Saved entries
[Start of section]

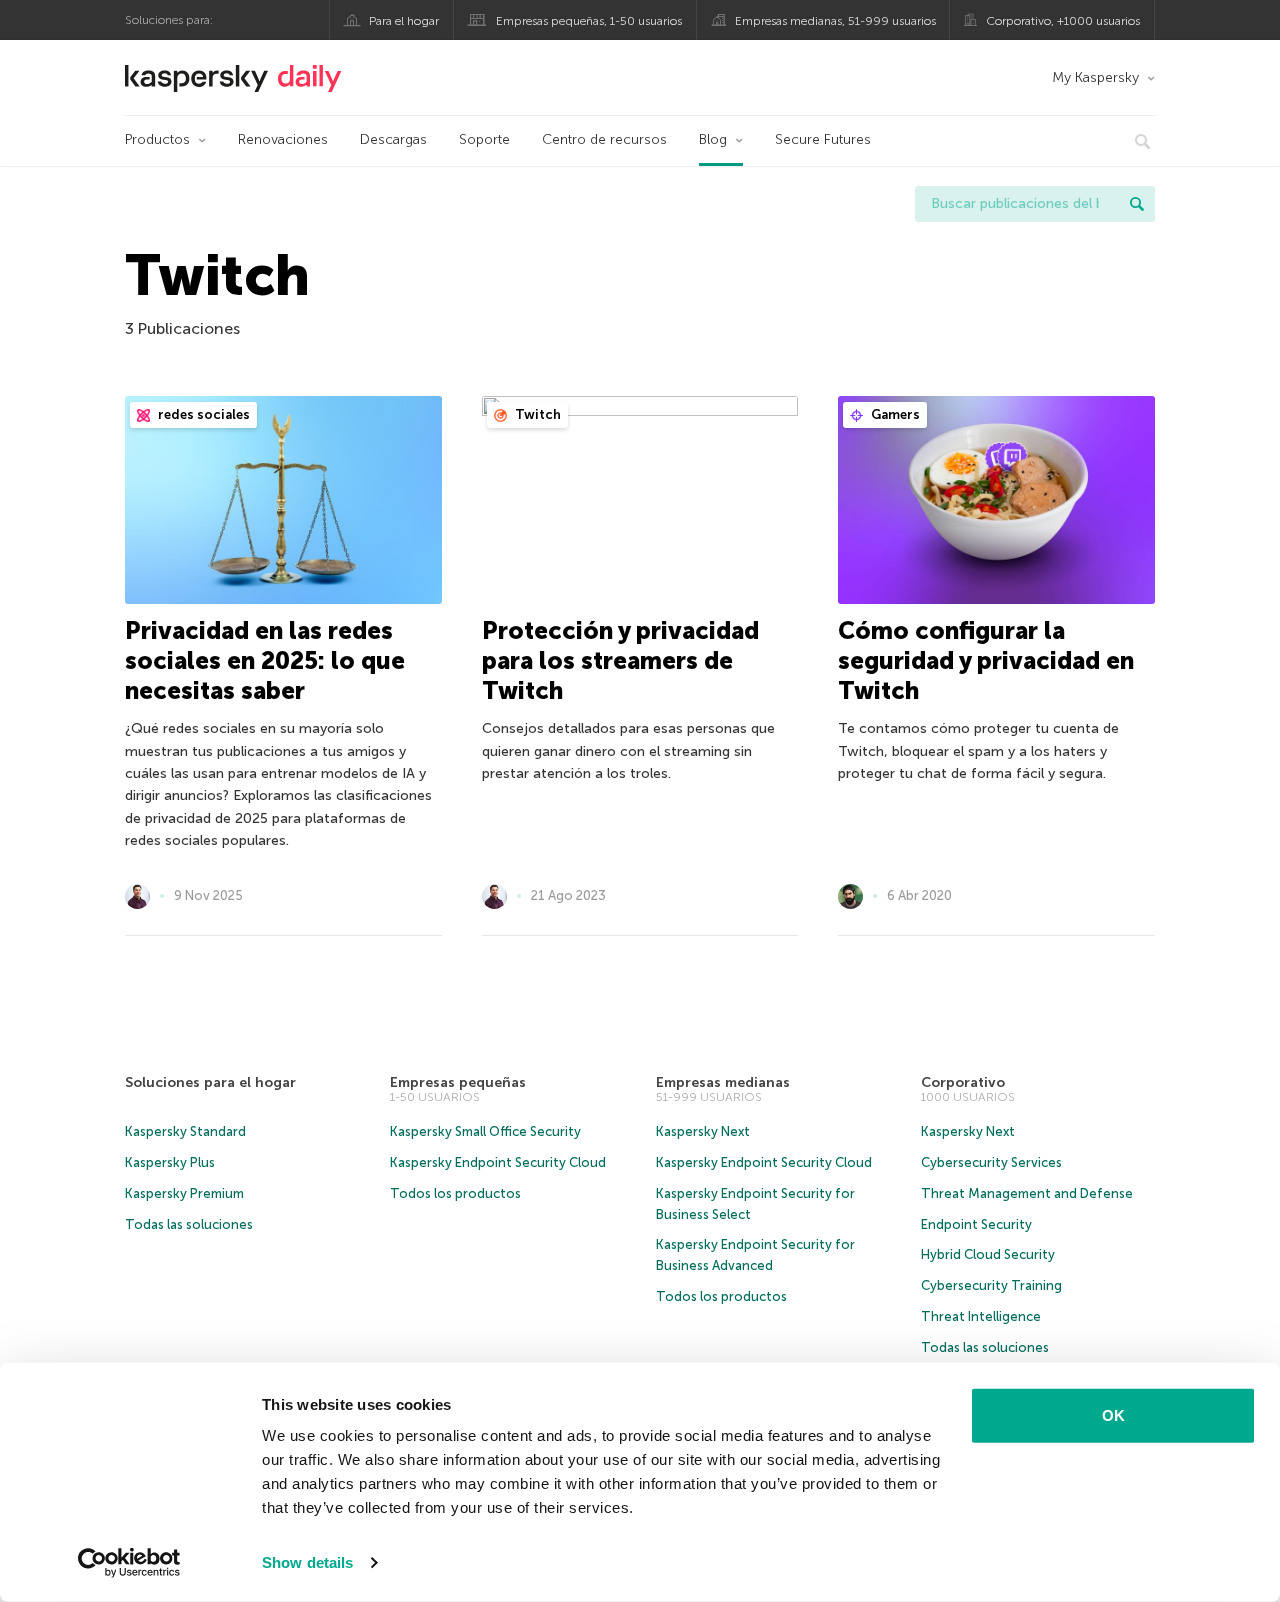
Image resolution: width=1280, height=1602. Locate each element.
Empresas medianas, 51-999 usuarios (835, 21)
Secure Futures (823, 139)
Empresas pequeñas (458, 1082)
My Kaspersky (1095, 77)
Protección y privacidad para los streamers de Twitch (620, 660)
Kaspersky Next (703, 1131)
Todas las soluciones (189, 1224)
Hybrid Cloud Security (988, 1254)
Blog (713, 139)
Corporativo (963, 1082)
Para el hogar (404, 21)
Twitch (536, 414)
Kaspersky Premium (184, 1193)
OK (1113, 1415)
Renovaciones (283, 139)
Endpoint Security (976, 1224)
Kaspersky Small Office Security (485, 1131)
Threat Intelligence (981, 1316)
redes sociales (202, 414)
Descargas (393, 139)
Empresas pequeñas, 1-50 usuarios (589, 21)
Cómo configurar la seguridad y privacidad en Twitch (986, 660)
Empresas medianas (723, 1082)
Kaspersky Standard (185, 1131)
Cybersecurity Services (991, 1162)
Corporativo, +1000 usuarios (1063, 21)
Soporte (484, 139)
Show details (307, 1562)
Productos (157, 139)
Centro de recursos (604, 139)
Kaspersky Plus (170, 1162)
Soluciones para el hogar (210, 1082)
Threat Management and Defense (1027, 1193)
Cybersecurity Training (991, 1285)
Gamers (894, 414)
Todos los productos (455, 1193)
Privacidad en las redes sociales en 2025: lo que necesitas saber (265, 660)
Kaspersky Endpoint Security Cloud (498, 1162)
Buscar (1137, 204)
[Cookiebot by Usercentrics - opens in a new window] (129, 1563)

[End of section]

- **EXERCISE DESCRIPTION**
The string "Threat" appears on how many lines of the records? State the number alone.

- **RESULT FOR THIS EXERCISE**
2